Spiky Cost Trajectories

Question

Spiky Cost Trajectories

SamuelSchlesinger opened this issue a year ago · comments

In certain training scenarios, I see extremely spiky cost trajectories through training. I bet this could be solved (at least partially) by implementing adagrad or some other adaptive learning rate scheme where the learning rate is adapted per parameter or even adapted at all. I've got an executable in my branch for generating the entire Boolean table of a random function on n bits and you can easily see this behavior with random functions. Here's an example with a 12 bit function

Samuel Schlesinger · Answer 1 · Fri May 19 2023 13:15:19 GMT+0800 (China Standard Time)

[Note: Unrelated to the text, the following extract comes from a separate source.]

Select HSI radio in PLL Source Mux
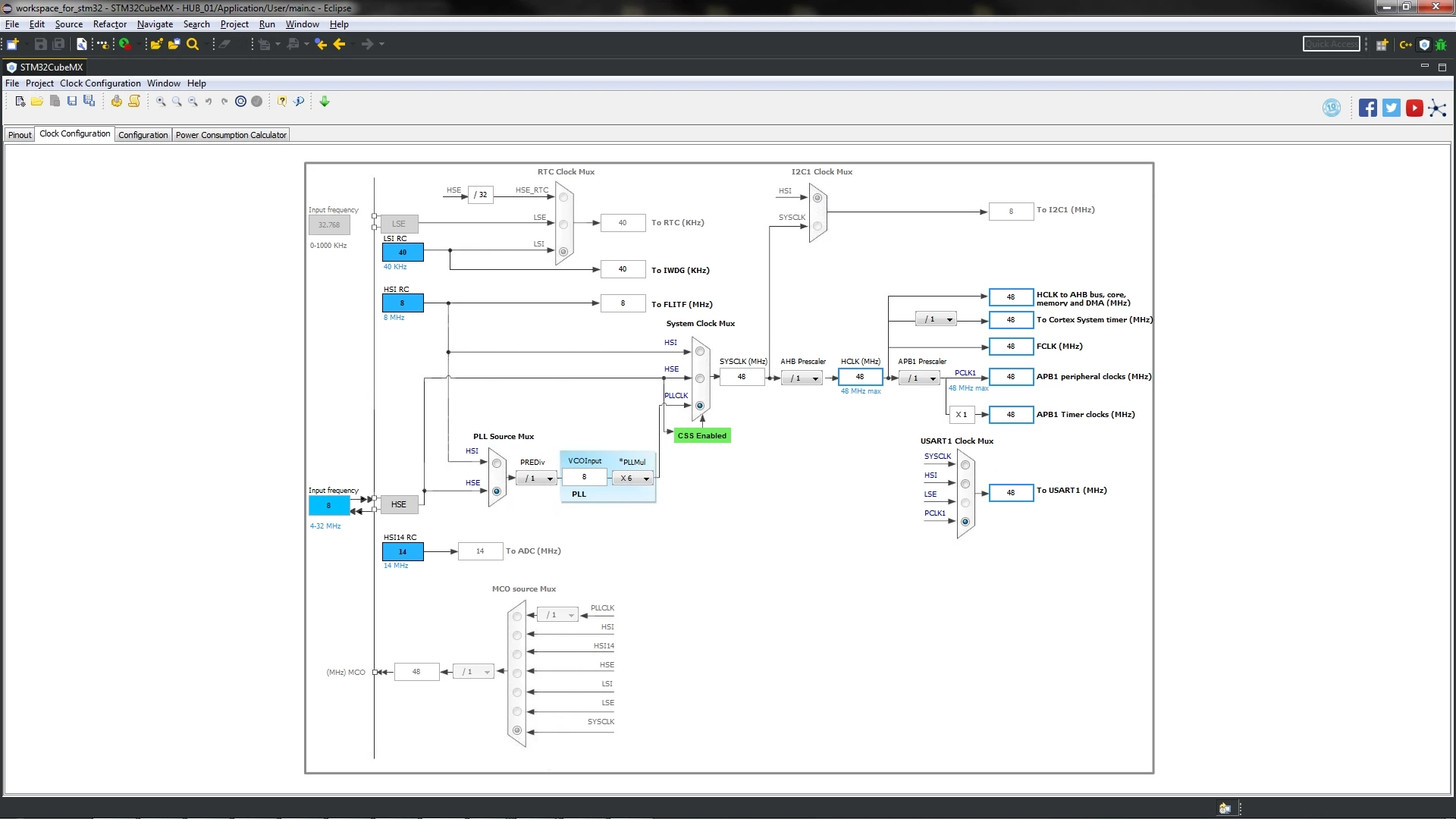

Actually, I implemented something simpler that seems to help a bit. Basically, I dynamically change the rate up or down depending on how much the cost is fluctuating. It's very primitive, but it does the trick. Basically speeds up the rate at first then slows it down at the end.

Samuel Schlesinger · Answer 2 · Fri May 19 2023 15:40:13 GMT+0800 (China Standard Time)

For the best results, I ended up implementing a running exponential smoothing of the cost change and using that as a regulatory factor for the rate. Otherwise, the spikes can cause a significant lapse in training. Another good idea is to store the very best version of the network found yet and give the ability to revert back to that.